On scalability in general, Timothy Prickett Morgan wrote about the current improvements, “Chef 11 has an order of magnitude reduction in memory footprint compared to the Ruby version in Chef 10. Chef 11 can manage up to 10,000 nodes from a single server, which is a factor of four more than the Chef 10 server could handle.”

  • Additional improvements to the Chef 11 client tool suite include:
  • Knife command line tool now includes knife-essentials.
  • Knife ssh returns an exit code based on remote command execution.
  • Shef has been renamed “chef-shell”.
  • A new tool “chef-apply” is included for running single cookbooks.

Infrastructure remains extremely important for Fusion-io and HP

Fusion-io has announced Fusion ioScale for datacenters to help keep up with the hardware side of hyperscale rollouts when it comes to disk. John Furrier writes that each ioScale device “offers up to 3.2 terabytes of flash storage, with performance tuned to the needs of hyperscale environments.” As we’ve seen in the flash storage market, speeding up access and enabling more bandwidth and less latency allows for swifter “spin up” when traffic spikes or just grows naturally.

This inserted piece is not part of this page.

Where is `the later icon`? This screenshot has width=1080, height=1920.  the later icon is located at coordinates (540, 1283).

Further, HP Moonshot is reaching deeply into hyperscale with their early April roll out and announcements of mass produced, commodity servers with the 1500 series. These smaller servers appear to solidly provide 20% less space usage, 80% less power usage, and thus much less expense for the same power usage. Just like how blades initially changed data center environments, these new Moonshot servers provide a modular environment where infrastructure administration can slot more in quickly—or even remove and replace burnt out systems.

And then DevOps wanders into infrastructure—the domain of software-led-infrastructure

“Software is the gatekeeper to hyperscale,” says AMD’s Corporate Vice President and General Manager, Server Business Suresh Gopalakrishnan. With all this going on about increasing flash storage and smarter, cheaper servers, something still needs to coordinate them and that’s going to be where another vein of DevOps enters into hyperscale.

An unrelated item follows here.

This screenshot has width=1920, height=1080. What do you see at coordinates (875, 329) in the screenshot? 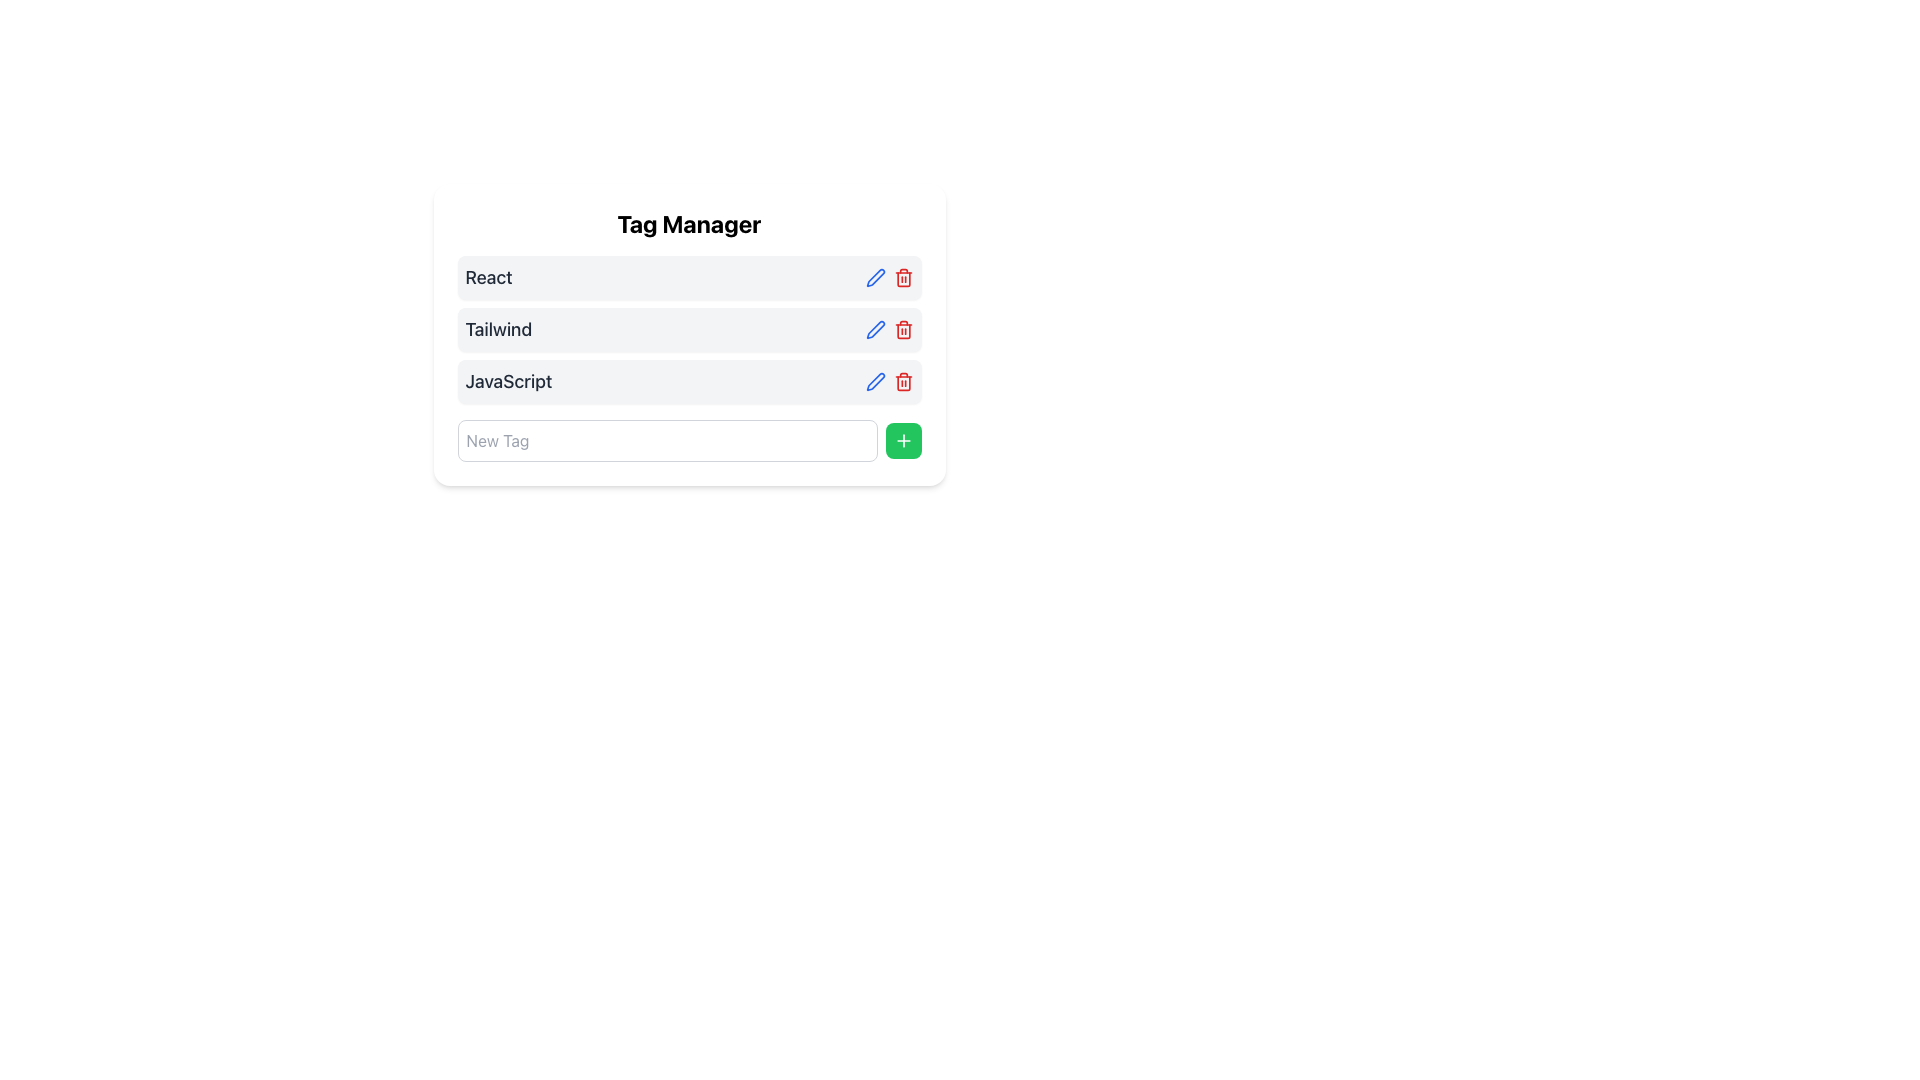
I see `the edit icon located to the left of the red trash icon in the Tag Manager interface` at bounding box center [875, 329].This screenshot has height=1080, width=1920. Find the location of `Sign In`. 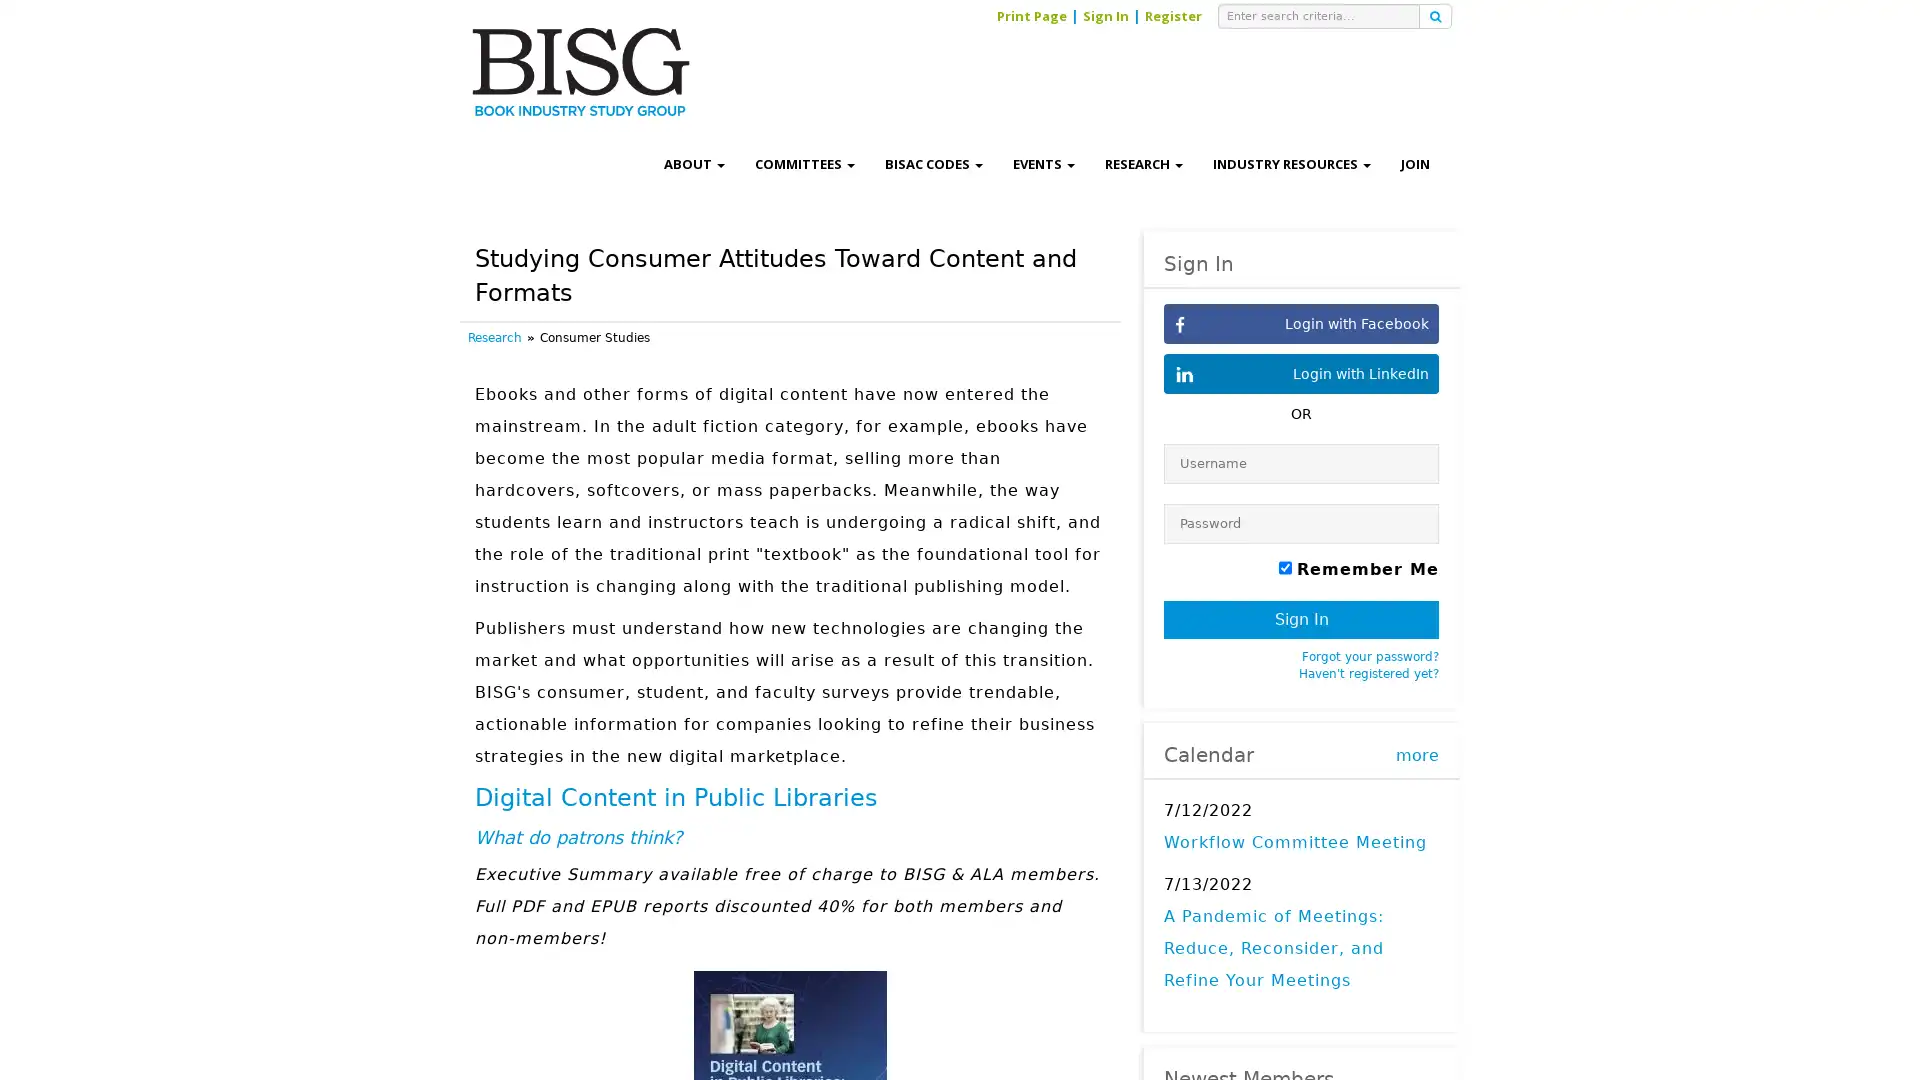

Sign In is located at coordinates (1300, 619).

In an interview with John Furrier and Dave Vellante in theCube, Gopalakrishnan spoke to the rise of interest in the paradigm of software defined “X” (where X is a type of service, in this case infrastructure.) With the advent and rise of HP Moonshot, flash storage, tighter and faster networking, data centers need to not just provide a short cycle developing and deploying applications; but enterprise also needs to look at how operations work internally for provisioning and providing the infrastructure for those apps.

On the market now, companies such as Riverbed are delivering SLI concepts for Software-Defined-Networking thoughtfully to businesses seeking to take advantage of this. As well as CA Technologies is working in this space to bring their own clients not just DevOps, but abstract it away from the infrastructure.